If the investigators—local police backed by the Anti-Terrorist Squad of Maharashtra police—are to be believed, the September 8 blasts too "resemble the handiwork of Islamic terrorist organisations". However, this begs the obvious query: why would Muslim terrorists want to place bombs in and around a masjid? If investigators are exploring the possibility of it being a sinister plan of Hindutva outfits, they are making little headway. In fact, some of them rule out the involvement of outfits like the Bajrang Dal whose two members were killed while handling bombs at an activist's home at Nanded this April.
In the absence of concrete progress in the probe, theories abound on both sides of the Mosam Pul, the bridge that connects the town's Hindu and Muslim quarters. Muslims say the investigation is discriminatory, that the cops are not trailing the "fake beard" link. A tailor near Bada Kabristan, Aqeel Ahmed Ansari, said he had picked up a body from near one of the damaged bicycles and handed it over to volunteers in an ambulance. The lower part of the torso had been blown away, but the beard had come off while moving it to the ambulance. The inference: that it was a fake beard and therefore the body of a perpetrator. The "fake beard" theory assumes significance here only because several fake beards, Muslim headgear etc were recovered from the house of the Bajrang Dal activist in the Nanded case.
Days after the Malegaon blasts, police in Nashik and Jalgaon recovered explosives, gelatin sticks and ammunition from several places. Reports of arms caches being found in cities of northern Maharashtra have now become commonplace. Taken together with the fact that the state has seen more than 110 bombings in the last 5-6 years, each haul assumes significance. Suddenly, Maharashtra looks like the new theatre of terror.
Malegaon, with its troubled track-record, would perhaps be the ideal stage for it too. The economy, based almost exclusively on the loom, took a beating when the sector began its downslide some 20 years ago.
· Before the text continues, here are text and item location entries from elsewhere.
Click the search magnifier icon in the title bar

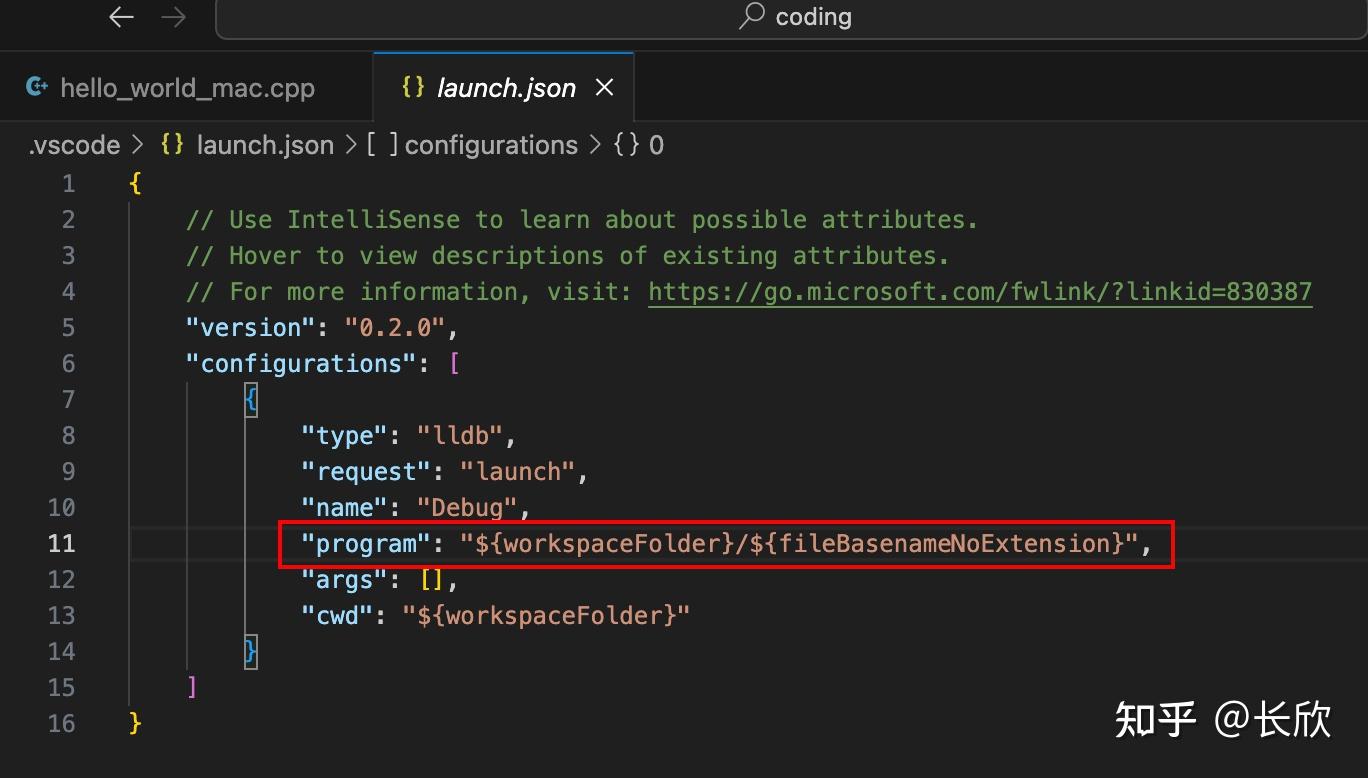point(752,16)
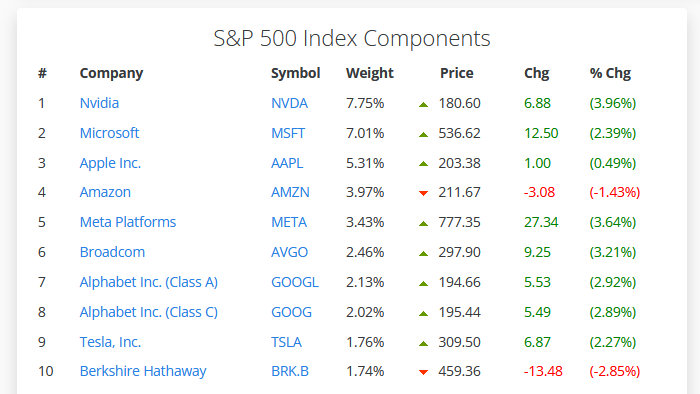Viewport: 700px width, 394px height.
Task: Click the green up arrow next to Tesla price
Action: 424,344
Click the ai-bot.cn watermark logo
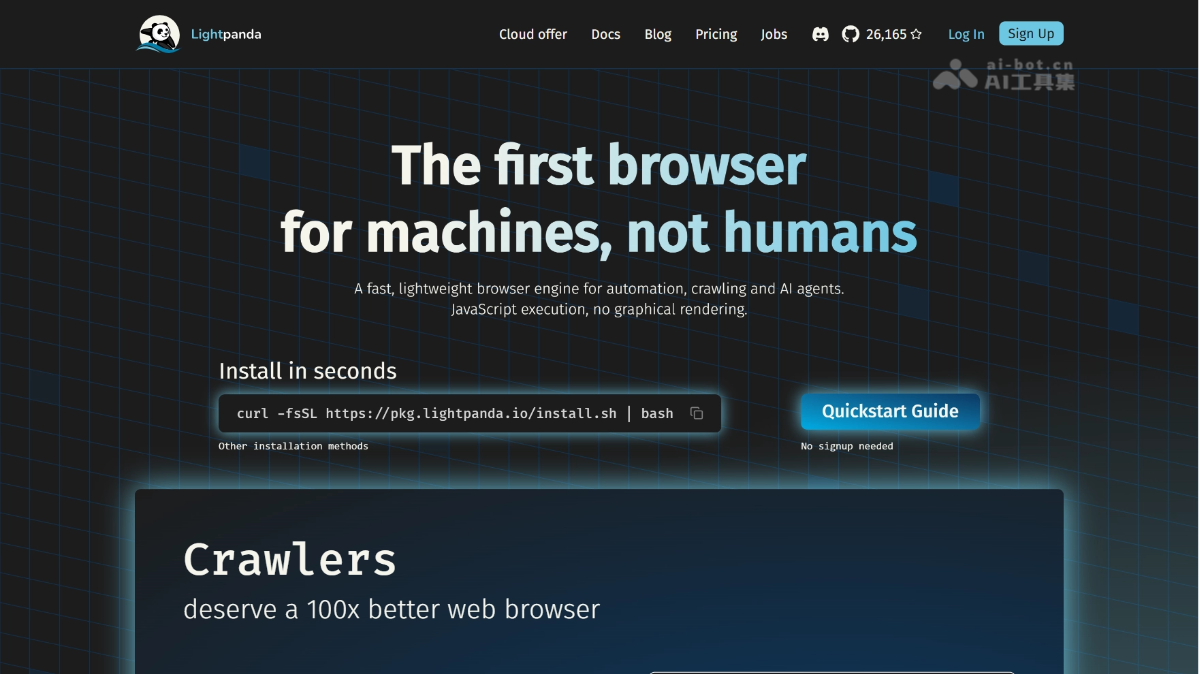 pyautogui.click(x=1003, y=74)
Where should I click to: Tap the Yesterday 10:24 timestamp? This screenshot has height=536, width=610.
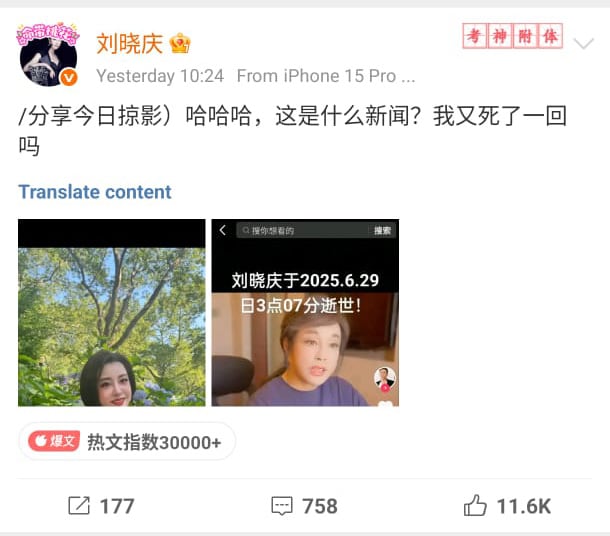tap(160, 76)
Now there isn't a single industry worthy of note here. The literacy rate is barely 56 per cent compared to the state average of 79 per cent. Hospitals, colleges, technical institutes, maidans all seem caught in a 1960s time-warp. Half of the population (around 3.5 lakh) lives in slums. There is frustration all around.
The politicians have done little. Nihal Ahmed, 80, as MLA was the uncrowned king for decades; a socialist turned Hindu-basher, he concentrated more on ration cards than development projects. This time when he tried to milk the situation at a public meeting, he was all but hooted out. The public ire was apparent at a meeting after the blasts when some of the affected families returned the compensation cheques to Sonia Gandhi.
A less perceptible change is in the Muslim mindset itself—from perpetrator to victim. There are people here who believe "their children died so that Islam could be cleansed of the stain that it harbours terrorists". In a town wracked with real and imagined divisions, new fissures are emerging. The Konkani or Maharashtrian Muslim has been increasingly crowded by those coming from UP and Bihar. The small houses are aclutter, the cinema houses—old halls showing old movies—always packed. There are few jobs and the men hang around outside their homes, on the streets, at chowks. A mob is then just a shout away. And, violence merely across the bridge. Strangely, that's why in Malegaon even a fragile peace is commendable.